The records follow. Transcribe only the lines from the line containing "Task: Uncheck the Load checkbox for C:\Lib1" through the end, both ends included, and leave out the pictures.

**********

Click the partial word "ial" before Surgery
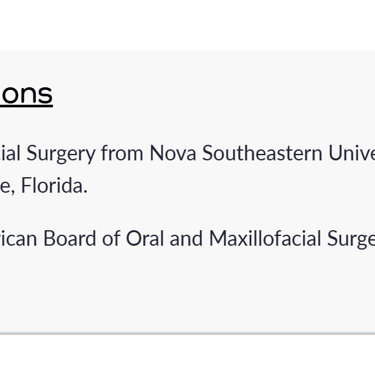Image resolution: width=375 pixels, height=366 pixels. (x=10, y=153)
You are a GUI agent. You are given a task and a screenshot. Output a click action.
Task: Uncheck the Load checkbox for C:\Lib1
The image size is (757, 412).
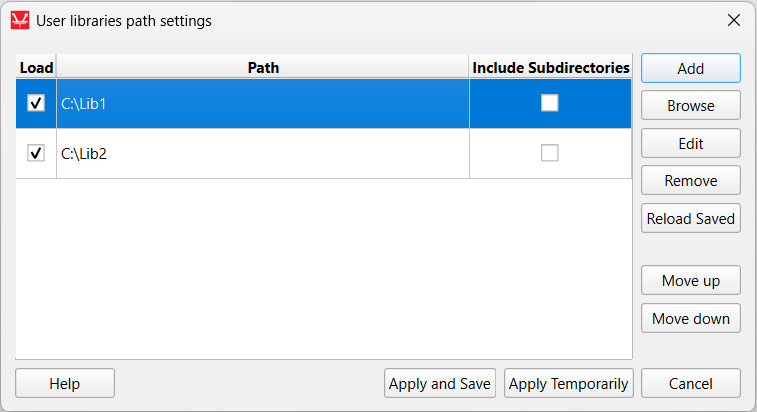[x=36, y=103]
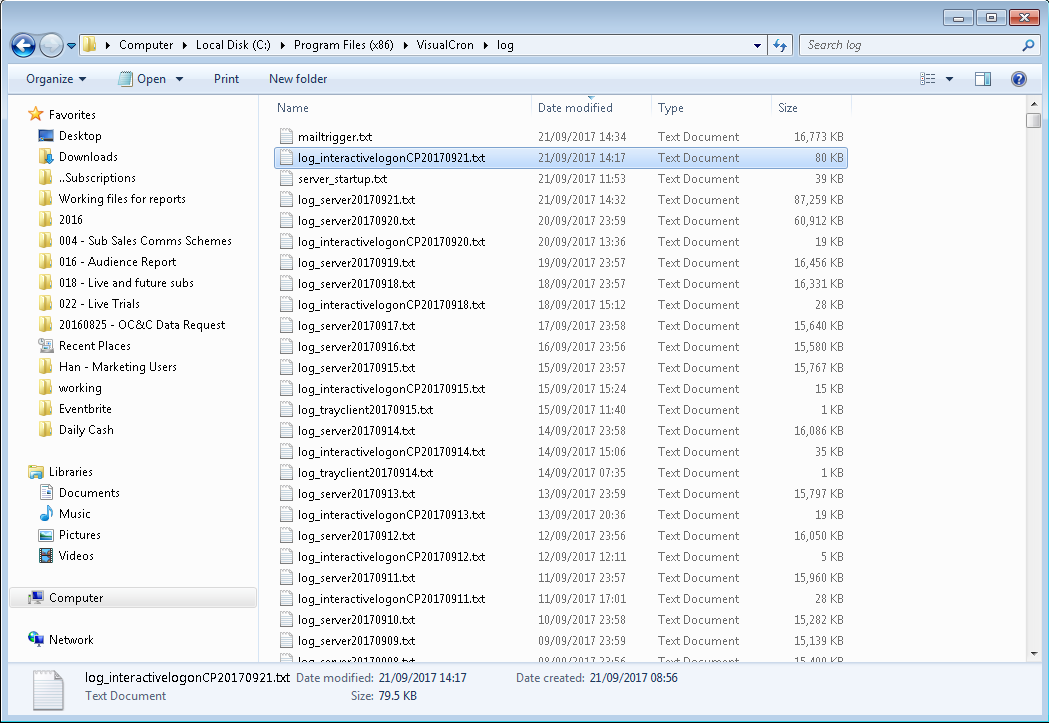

**********

◆ Result below
Task: Uncheck the Load checkbox for C:\Lib1
The image size is (757, 412).
[x=36, y=103]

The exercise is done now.